O pós-doutorado é um período importante na carreira de um pesquisador. É um momento de aprofundar a pesquisa. No pós-doutorado, sob supervisão da Profa. Dra. Simonetta Persichetti, decidi investigar a relação entre as imagens presentes no discurso midiático das dietas, beleza e boa forma e saúde mental. A pergunta é: as imagens dos corpos idealizados podem ser patogênicas? Com base no tema, em parceria com a Profa. Persichetti, organizei o curso “A imagem do corpo feminino na mídia: publicidade, idealização corporal e saúde mental”. A primeira edição ocorreu em parceria entre os PPGCOMs da Cásper e da Universidade Federal do Ceará (UFC). A segunda edição, aberta ao público geral, ocorreu no Centro de Pesquisa e Formação do Sesc (CPFSesc). Ainda como resultado do pós-doutorado, organizamos o livro “Mídia e Comportamento: relações entre comunicação e saúde mental” (Persichetti, S.; Sanches, R. D.; Schaufelberger, M. S.; Editora Cásper, 2021), que reuniu pesquisadores da área da comunicação e saúde para abordar a intricada e nem sempre perceptível relação entre Comunicação e Saúde Mental.
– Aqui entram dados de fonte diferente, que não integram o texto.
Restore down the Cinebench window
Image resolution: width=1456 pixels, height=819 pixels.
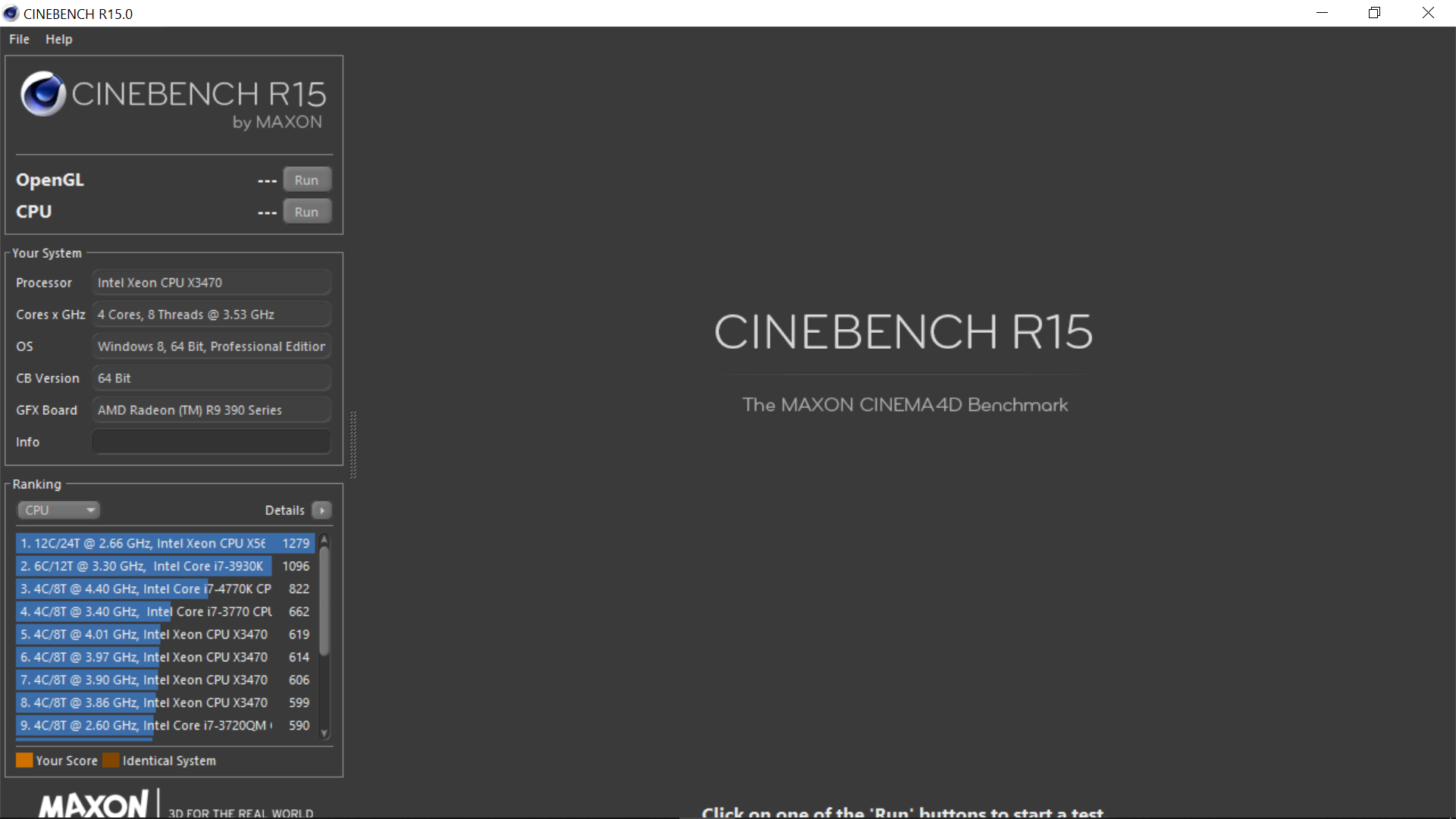1374,13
Há ainda outros cursos e participações em eventos da área da comunicação e da saúde, como o que ministrei no PPGCOM da Cásper (Corpus Alienum – efeitos da estética da magreza e do liso na formatação da imagem corporal feminina). No aspecto pessoal, o contato com outros pesquisadores/as, alunos/as de graduação e pós é sempre motivo de crescimento e aprendizado. Fazer uma pós-graduação, pesquisar um tema, participar de eventos científicos, publicar artigos – tudo isso é importante; mas não podemos deixar de lado a convivência que nos torna mais humanos. Pesquisar é também um ato de empatia, amizade e colaboração.